Apart from particles associated with solar flares, the most primary cosmic rays come from outside the solar system but most primary cosmic rays originate within our own galaxy such as rotating neutron stars and supernova remnants. Observations have shown that primary cosmic rays with energy above 10 GeV approach the Earth’s surface isotropically because of galactic magnetic fields causing cosmic rays to travel in spiral paths. These primary cosmic rays can interact with the Earth’s atmosphere to create cascades of secondary cosmic rays, typically consisting of charged mesons. When cosmic ray particles enter the Earth’s atmosphere, they collide with molecules, mainly oxygen and nitrogen, to produce a cascade of lighter particles, a so-called air shower. Typical particles produced in such collisions are charged mesons (e.g. positive and negative particles of pions and kaons). High energy muons are produced through charged meson decays. Muons are the most numerous particles at sea level.

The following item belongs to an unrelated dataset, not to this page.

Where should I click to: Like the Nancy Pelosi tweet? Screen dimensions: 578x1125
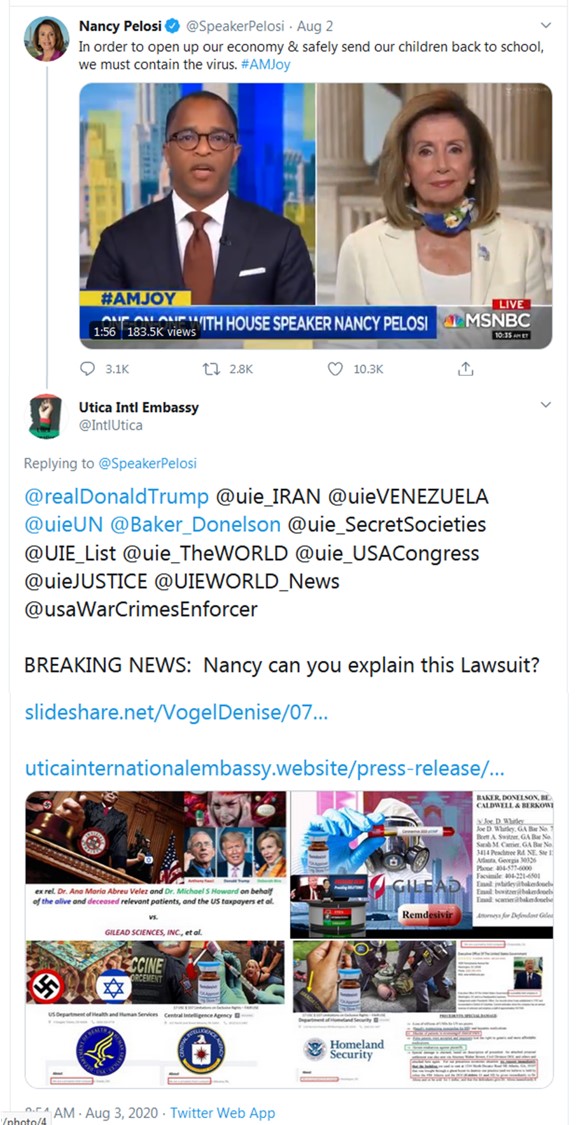pos(335,368)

Most muons are produced high in the atmosphere and lose about 2 GeV by ionization before reaching the ground. The mean energy of muons at the ground is ~4 GeV. The integral intensity of vertical muons above 1 GeV at sea level is ~70 m⁻²s⁻¹ sr⁻¹ (sr: steradian). The energy spectrum of cosmic-ray muons depends on the zenith angle θ^*. Their energy and angular distribution reflects a convolution of production spectrum, energy loss in the atmosphere and decay. At large zenith angles, low energy muons decay before reaching the surface and high energy pions decay before further interaction with atmospheric nuclei.; Thus the average muon energy increases with zenith angle. For the purpose of surveying the internal structure of a volcano, these nearly horizontal muons can be used, provided that the muon flux is reasonably high and that the size of the detection system is realistic.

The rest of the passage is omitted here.